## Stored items
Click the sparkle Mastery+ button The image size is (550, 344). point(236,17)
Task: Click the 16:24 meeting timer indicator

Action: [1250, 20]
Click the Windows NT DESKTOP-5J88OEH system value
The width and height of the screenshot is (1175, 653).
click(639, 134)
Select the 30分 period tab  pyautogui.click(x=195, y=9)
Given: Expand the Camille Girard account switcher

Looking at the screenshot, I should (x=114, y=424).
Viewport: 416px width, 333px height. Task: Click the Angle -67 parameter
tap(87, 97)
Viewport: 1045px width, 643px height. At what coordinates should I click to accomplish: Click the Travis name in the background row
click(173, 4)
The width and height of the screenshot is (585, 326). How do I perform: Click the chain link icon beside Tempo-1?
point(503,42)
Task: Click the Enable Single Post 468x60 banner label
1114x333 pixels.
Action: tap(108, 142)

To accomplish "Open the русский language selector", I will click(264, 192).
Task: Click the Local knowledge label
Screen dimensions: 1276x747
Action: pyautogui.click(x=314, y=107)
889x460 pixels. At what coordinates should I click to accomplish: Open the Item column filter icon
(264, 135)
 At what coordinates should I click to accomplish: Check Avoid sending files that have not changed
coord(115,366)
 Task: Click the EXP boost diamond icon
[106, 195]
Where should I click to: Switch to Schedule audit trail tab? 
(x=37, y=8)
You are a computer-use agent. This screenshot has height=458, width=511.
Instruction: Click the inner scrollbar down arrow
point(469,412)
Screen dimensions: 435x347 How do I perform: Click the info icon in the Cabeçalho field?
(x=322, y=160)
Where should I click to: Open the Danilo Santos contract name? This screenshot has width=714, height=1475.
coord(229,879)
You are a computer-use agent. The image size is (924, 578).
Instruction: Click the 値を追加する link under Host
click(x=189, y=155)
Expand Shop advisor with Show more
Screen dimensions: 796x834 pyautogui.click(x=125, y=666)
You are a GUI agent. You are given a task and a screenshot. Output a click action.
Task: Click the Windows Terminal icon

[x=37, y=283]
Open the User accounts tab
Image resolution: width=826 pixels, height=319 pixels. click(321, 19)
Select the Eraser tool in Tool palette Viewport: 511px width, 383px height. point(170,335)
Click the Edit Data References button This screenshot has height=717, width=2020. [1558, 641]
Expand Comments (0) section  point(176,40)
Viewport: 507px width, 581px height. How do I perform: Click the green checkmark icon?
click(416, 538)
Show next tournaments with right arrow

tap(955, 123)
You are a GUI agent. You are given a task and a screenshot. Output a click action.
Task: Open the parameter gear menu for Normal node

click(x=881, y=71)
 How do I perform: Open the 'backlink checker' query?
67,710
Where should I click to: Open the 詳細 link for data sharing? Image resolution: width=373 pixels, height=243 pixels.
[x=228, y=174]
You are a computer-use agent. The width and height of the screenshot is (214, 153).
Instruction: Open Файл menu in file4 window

## ASSIGNMENT
Exactly as shown above, write out all the records.

## ANSWER SPACE
Click the sparkle Mastery+ button The image size is (550, 344). point(236,17)
Task: Click the 16:24 meeting timer indicator

Action: [1250, 20]
Click the Windows NT DESKTOP-5J88OEH system value
The width and height of the screenshot is (1175, 653).
click(639, 134)
Select the 30分 period tab  pyautogui.click(x=195, y=9)
Given: Expand the Camille Girard account switcher

Looking at the screenshot, I should (x=114, y=424).
Viewport: 416px width, 333px height. Task: Click the Angle -67 parameter
tap(87, 97)
Viewport: 1045px width, 643px height. At what coordinates should I click to accomplish: Click the Travis name in the background row
click(173, 4)
The width and height of the screenshot is (585, 326). How do I perform: Click the chain link icon beside Tempo-1?
point(503,42)
Task: Click the Enable Single Post 468x60 banner label
1114x333 pixels.
Action: tap(108, 142)

To accomplish "Open the русский language selector", I will click(264, 192).
Task: Click the Local knowledge label
Screen dimensions: 1276x747
Action: pyautogui.click(x=314, y=107)
889x460 pixels. At what coordinates should I click to accomplish: Open the Item column filter icon
(264, 135)
 At what coordinates should I click to accomplish: Check Avoid sending files that have not changed
coord(115,366)
 Task: Click the EXP boost diamond icon
[106, 195]
Where should I click to: Switch to Schedule audit trail tab? 
(x=37, y=8)
You are a computer-use agent. This screenshot has height=458, width=511.
Instruction: Click the inner scrollbar down arrow
point(469,412)
Screen dimensions: 435x347 How do I perform: Click the info icon in the Cabeçalho field?
(x=322, y=160)
Where should I click to: Open the Danilo Santos contract name? This screenshot has width=714, height=1475.
coord(229,879)
You are a computer-use agent. The image size is (924, 578).
Instruction: Click the 値を追加する link under Host
click(x=189, y=155)
Expand Shop advisor with Show more
Screen dimensions: 796x834 pyautogui.click(x=125, y=666)
You are a GUI agent. You are given a task and a screenshot. Output a click action.
Task: Click the Windows Terminal icon

[x=37, y=283]
Open the User accounts tab
Image resolution: width=826 pixels, height=319 pixels. click(321, 19)
Select the Eraser tool in Tool palette Viewport: 511px width, 383px height. point(170,335)
Click the Edit Data References button This screenshot has height=717, width=2020. [1558, 641]
Expand Comments (0) section  point(176,40)
Viewport: 507px width, 581px height. How do I perform: Click the green checkmark icon?
click(416, 538)
Show next tournaments with right arrow

tap(955, 123)
You are a GUI agent. You are given a task and a screenshot. Output a click action.
Task: Open the parameter gear menu for Normal node

click(x=881, y=71)
 How do I perform: Open the 'backlink checker' query?
67,710
Where should I click to: Open the 詳細 link for data sharing? Image resolution: width=373 pixels, height=243 pixels.
[x=228, y=174]
You are a computer-use agent. The width and height of the screenshot is (214, 153).
Instruction: Open Файл menu in file4 window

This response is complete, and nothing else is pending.